Reproduce every line of the data, exactly and without its pictures.
** Recorded information follows **
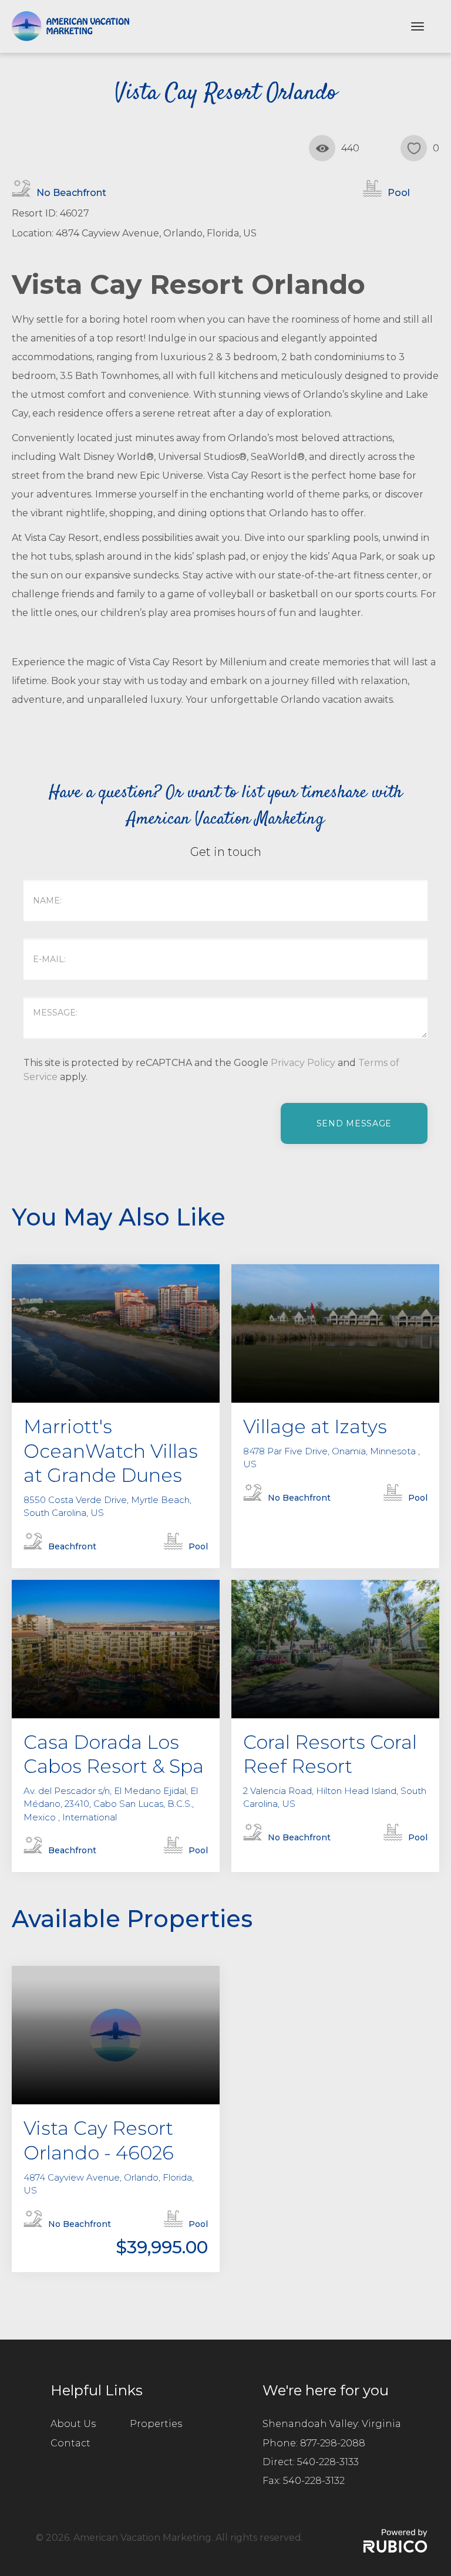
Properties (156, 2423)
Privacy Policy (303, 1062)
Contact (70, 2443)
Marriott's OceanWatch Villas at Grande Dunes (110, 1451)
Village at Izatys (315, 1426)
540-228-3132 (314, 2480)
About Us (73, 2423)
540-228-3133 (328, 2461)
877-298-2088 (332, 2443)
** End of Recorded information **
Answer section -
Properties (156, 2423)
Privacy Policy (303, 1062)
Contact (70, 2443)
Marriott's OceanWatch Villas at Grande Dunes (110, 1451)
Village at Izatys (315, 1426)
540-228-3132 (314, 2480)
About Us (73, 2423)
540-228-3133 (328, 2461)
877-298-2088 (332, 2443)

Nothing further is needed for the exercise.